La biologie n’autorise donc pas à définir l’adolescence comme un stade développemental ancré dans le biologique, qui lui donnerait à la fois son réel contenu et ses limites chronologiques objectives – celles des processus de maturation cérébrale. Ils ne réduisent pas non plus ses dimensions psychologiques au statut seulement d’épiphénomènes du biologique. Les neurosciences modernes et l’épigénèse ne donnent en effet aucune prééminence au biologique sur le psychologique – sauf dans le cas de la lésion ou de la dégénérescence cérébrale première. Elles invitent à penser des interactions réciproques complexes entre les différents plans de complexité de ce continuum du vivant que seules les limites inhérentes à nos modes d’observation et de compréhension, les limites de nos méthodes et in fine les limites de notre pensée, découpent artificiellement en réalités biologique, anthropologique, sociale, psychologique, culturelle…
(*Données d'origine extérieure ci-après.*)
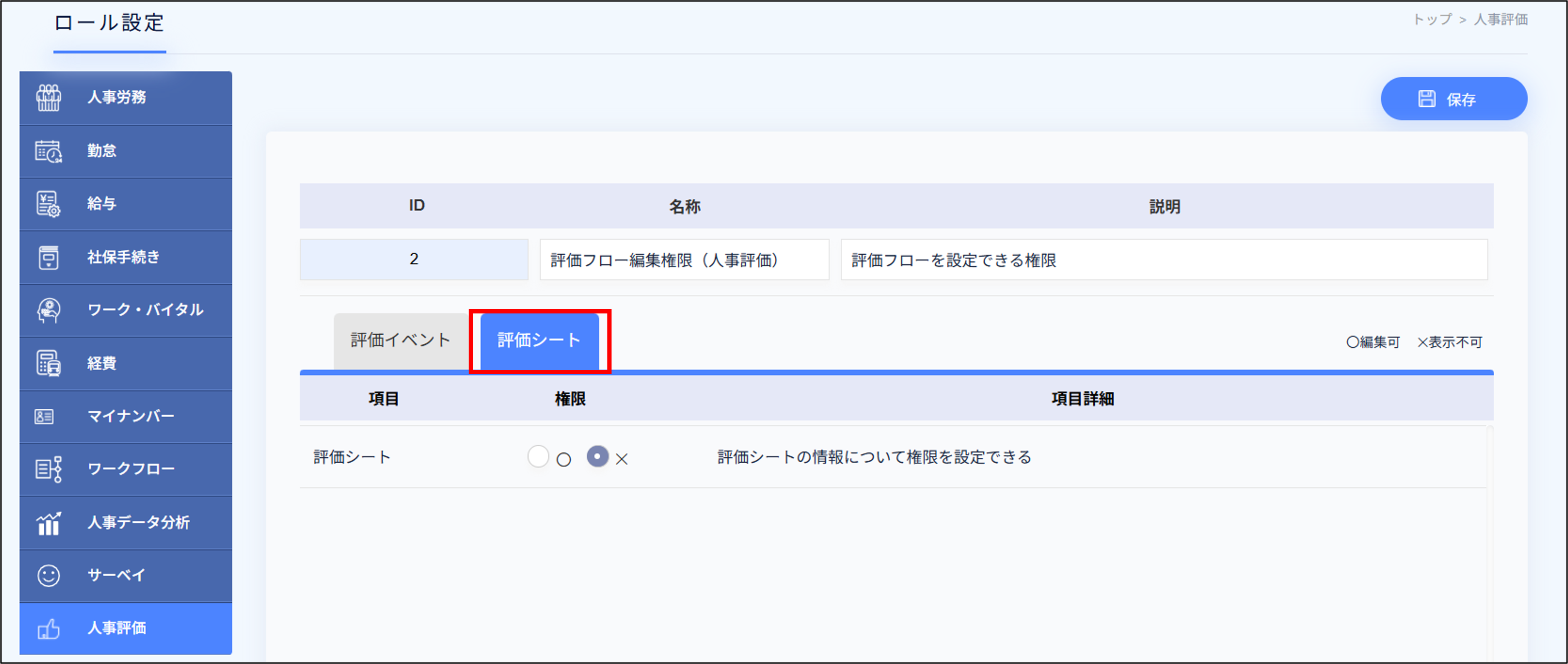Open マイナンバー via its ID card icon
1568x664 pixels.
(49, 416)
Ce que nous retiendrons de l’éclairage « cérébral » de l’adolescence est plutôt que se (re)joue alors un processus complexe d’interactions entre l’environnement (surtout humain) et l’organisation cérébrale capable de remodeler celle-ci. Social, psychologique et biologique interagissent, le cerveau prenant en quelque sorte l’empreinte à la fois des changements du monde extérieur que des contraintes psychologiques intrinsèques. La métaphore de la mue trouve ici de nouvelles résonnances, jusqu’à l’abandon d’un cerveau infantile, transformé par les processus de changement au même titre que le reste du corps infantile est abandonné. Ce qui conduit à comprendre l’adolescence comme un processus et surtout un paradigme, l’illustration exemplaire d’une propriété fondamentale de l’individu présente tout au long de la vie : propriété adaptative qui permet un ensemble de transformations comportementales et psychologiques lorsque des changements à la fois intrinsèques (celles programmées du développement et/ou vieillissement) et extrinsèques (de la réalité interpersonnelle, sociale et culturelle, modifiée par l’accès au corps et au statut adulte, modifiée par l’accès à la sexualité génitale) imposent au sujet de s’adapter à la fois à une nouvelle réalité externe et à une nouvelle réalité interne – une nouvelle réalité psychique au sens freudien.

Nous en tirerons trois conclusions. La première est la proximité entre adolescent et bébé, de grande valeur clinique. Comprendre l’adolescent opposant et dit « difficile » sur le modèle du bébé (sa fragilité, sa dépendance, mais aussi ses potentialités de changement) est en effet souvent fructueux. La seconde est le fait que l’adolescence répétant le processus initialement actif chez le bébé suggère qu’il s’agit d’un processus capable de se répéter à d’autres moments clefs de l’existence, lors de changements internes et externes majeurs. L’adolescence illustrerait, de manière exemplaire, un mécanisme adaptatif continu qui pourrait nous aider à penser d’autres périodes majeures de changement durant la vie – et notamment d’autres étapes de la vie et finalement ce qu’il est convenu d’appeler, en le scindant curieusement et arbitrairement du reste du développement - le vieillissement. La troisième invite à concevoir le processus psychothérapique comme une modalité « artificielle », déclenchée par le dispositif thérapeutique, de déclencher ce même processus pour aider le sujet à s’adapter à une nouvelle réalité interne et/ou externe. Ce modèle nous paraît ouvrir des perspectives fructueuses pour comprendre les dimensions multiples, dont biologiques, des psychothérapies.

Note de bas de page

[1]  Huerre P., Pagan-Reymond M., Reymond J-M., (2002), L'adolescence n'existe pas, Ed. Odile Jacob.

Bibliographie

Weinberger DR, Elvevag BE, Giedd JN (2005), The adolescent brain: a work in progress. The national campaign to prevent teen pregnancy.

Sullivan R, Wilson DA, Fedon J, et al (2006), Impact of early life experiences on brain and behavioral development. Developmental Pyschobiology, 583-602.